Some rapid fingerprick tests are already in existence that don’t require trained personnel, but a major drawback is that all are known to sometimes give false results. Additionally, they can be costly, have a limited shelf life and poor stability in heat, which isn’t ideal for tropical countries ravaged by the disease.
Impressively, the new device claims to overcome all of these problems, and it’s the first completely non-invasive test developed so far, which is amazing considering the organism that causes malaria, Plasmodium falciparum, is a blood-borne pathogen.
As described in Emerging Infectious Diseases, it works by using low-cost lasers to deliver harmless pulses of energy to blood vessels through the skin, which subsequently get absorbed by crystalline waste pigments produced when the malaria parasite digests blood, or more specifically hemoglobin. Upon absorption, heat is created in the local area that evaporates the liquid surrounding the nanocrystals, creating a tiny, transient bubble inside the parasite. When the bubbles collapse, or pop, they can be detected using an acoustic sensor that is integrated into the probe.
Amazingly, the device can detect infections in just 20 seconds, and it doesn’t require any reagents, which are estimated to cost around $100 million each year, New Scientist reports. It’s also battery powered and thus doesn’t need electricity, and tests don’t require trained personnel. Although each device is estimated to come with a $15,000 price tag, a single unit should be able to test 200,000 people, which works out at around 8 cents per test.
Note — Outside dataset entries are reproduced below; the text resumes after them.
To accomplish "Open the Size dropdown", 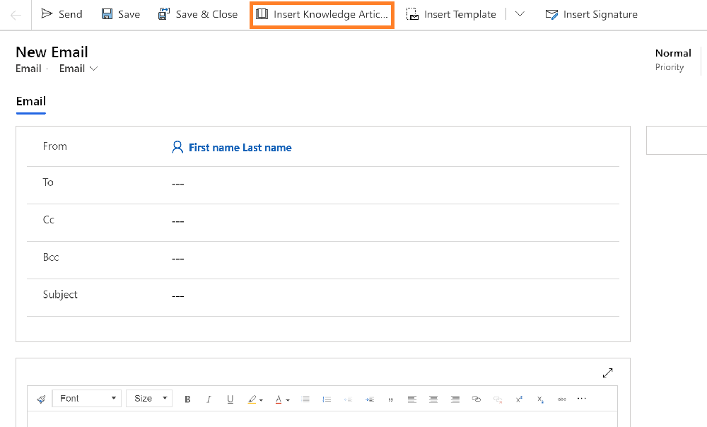I will point(148,398).
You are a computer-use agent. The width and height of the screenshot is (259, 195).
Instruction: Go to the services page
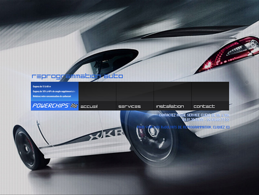(x=130, y=106)
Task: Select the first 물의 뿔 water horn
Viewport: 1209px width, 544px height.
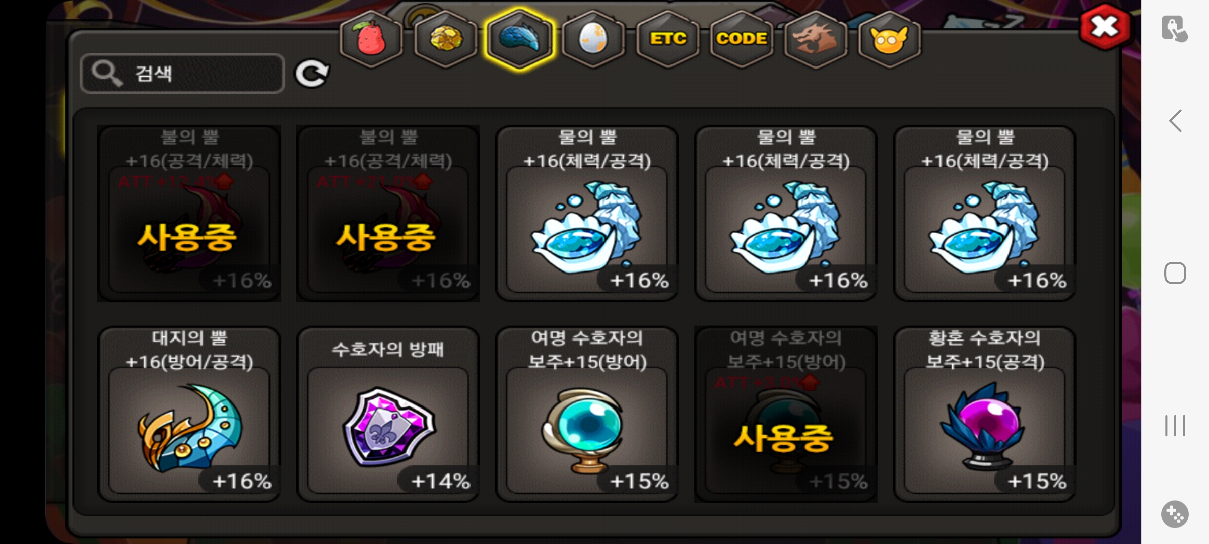Action: pos(587,214)
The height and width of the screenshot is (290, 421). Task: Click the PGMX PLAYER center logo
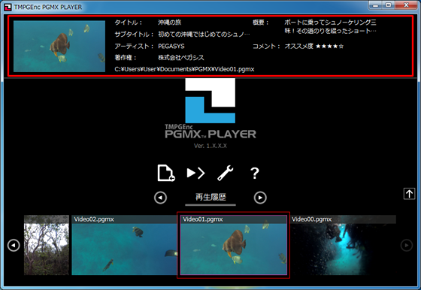(211, 113)
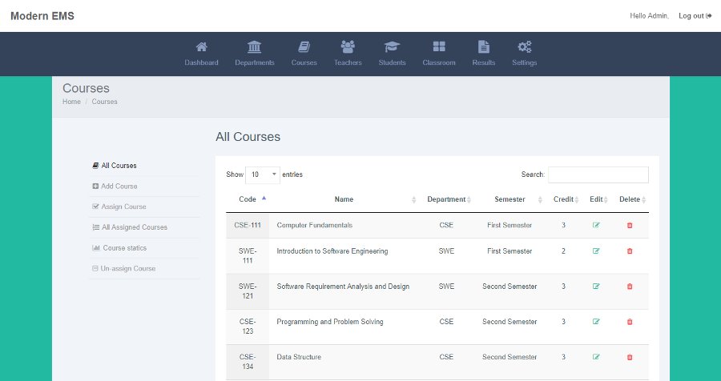The image size is (721, 381).
Task: Open Teachers group icon in navbar
Action: (348, 46)
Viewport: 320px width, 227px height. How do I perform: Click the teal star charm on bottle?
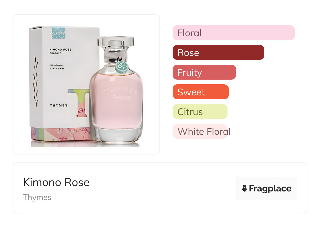pos(121,67)
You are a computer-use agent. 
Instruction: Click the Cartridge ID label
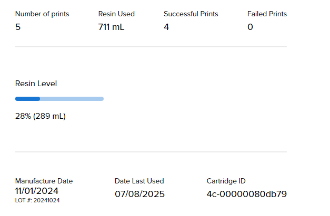coord(226,181)
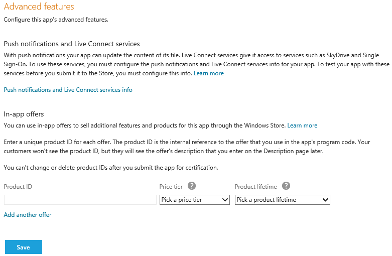Open the 'Pick a price tier' dropdown
392x256 pixels.
[x=195, y=200]
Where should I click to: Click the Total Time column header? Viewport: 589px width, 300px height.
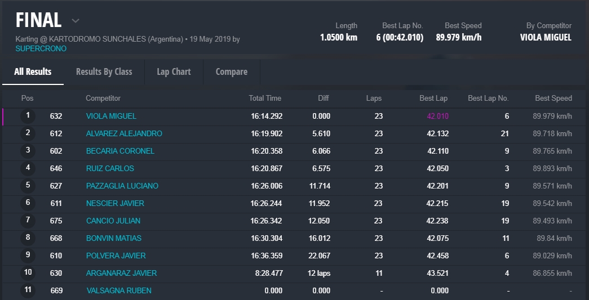pyautogui.click(x=265, y=98)
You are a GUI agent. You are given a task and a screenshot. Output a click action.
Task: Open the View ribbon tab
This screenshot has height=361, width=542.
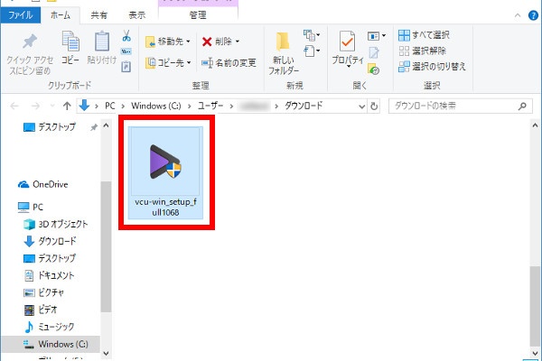click(x=136, y=14)
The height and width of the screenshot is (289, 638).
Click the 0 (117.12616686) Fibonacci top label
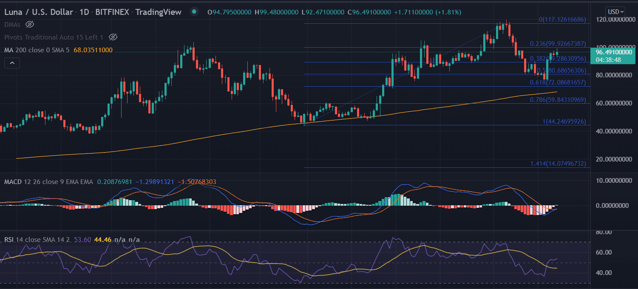(x=562, y=20)
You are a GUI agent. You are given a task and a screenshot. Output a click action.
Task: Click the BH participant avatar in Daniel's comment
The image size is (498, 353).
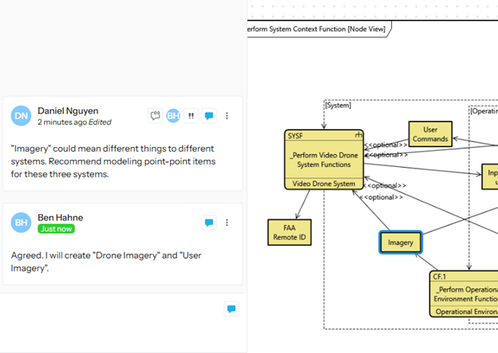[173, 116]
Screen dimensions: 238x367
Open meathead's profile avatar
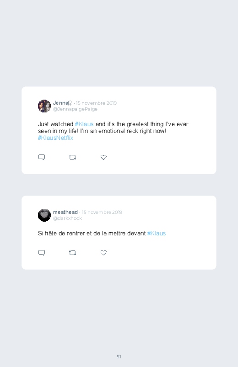click(x=44, y=215)
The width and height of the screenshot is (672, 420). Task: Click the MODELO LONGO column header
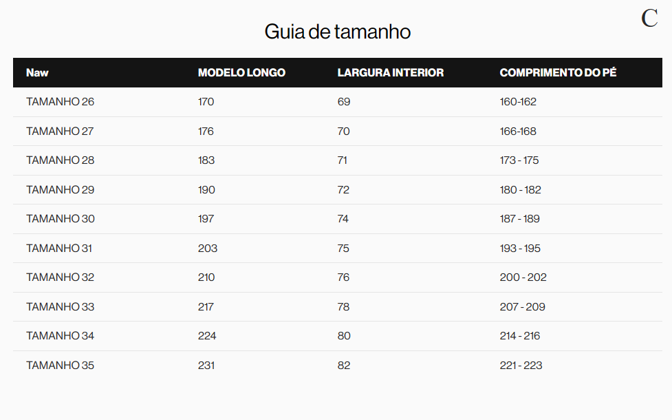241,73
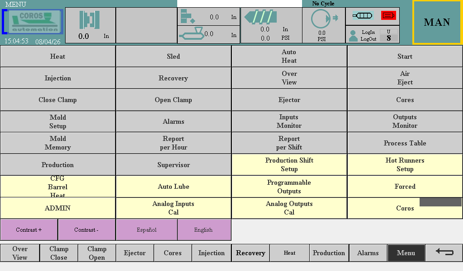The width and height of the screenshot is (463, 271).
Task: Open Hot Runners Setup
Action: (x=405, y=165)
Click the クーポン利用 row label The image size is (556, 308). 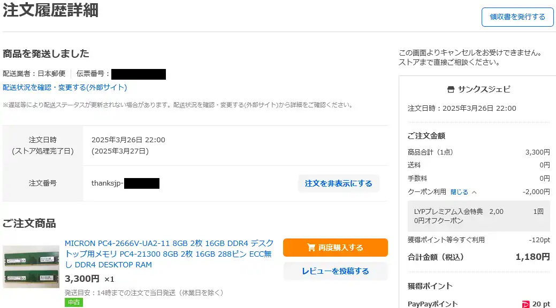[x=427, y=192]
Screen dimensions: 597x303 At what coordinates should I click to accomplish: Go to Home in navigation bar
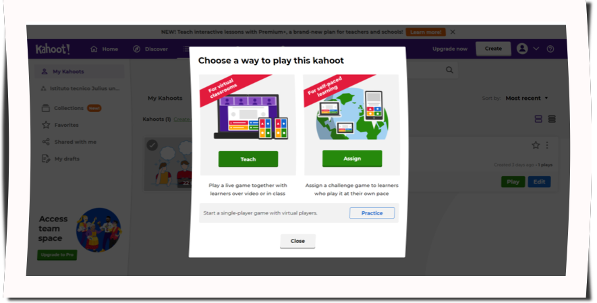click(104, 49)
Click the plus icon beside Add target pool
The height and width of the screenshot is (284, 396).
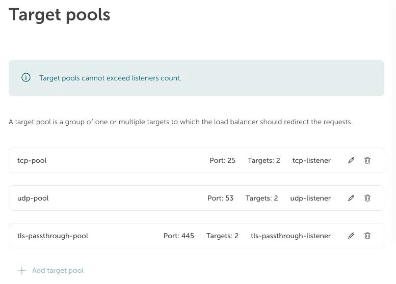pos(22,271)
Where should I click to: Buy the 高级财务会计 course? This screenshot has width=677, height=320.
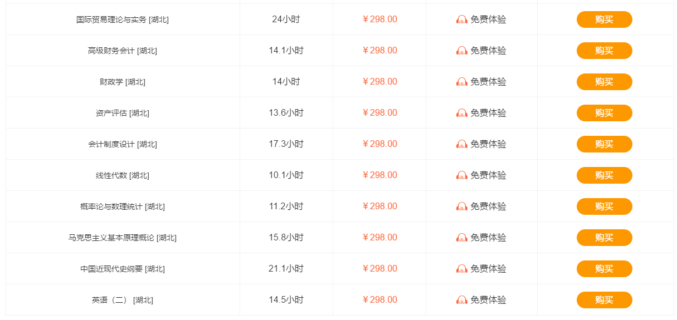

So far, the prototype has only been tested on six individuals, where it was able to successfully spot the one infected individual out of the group. The next phase of testing will involve field trials in Africa, which should hopefully reveal whether the device is able to detect infections in those with a low parasite load. The team also has some improvements to make – currently, darker skin tones with more melanin generate background readings that could be misconstrued as a positive result. But the researchers think that employing a different wavelength of light could alleviate this issue, which currently represents a major hurdle for its use in many countries.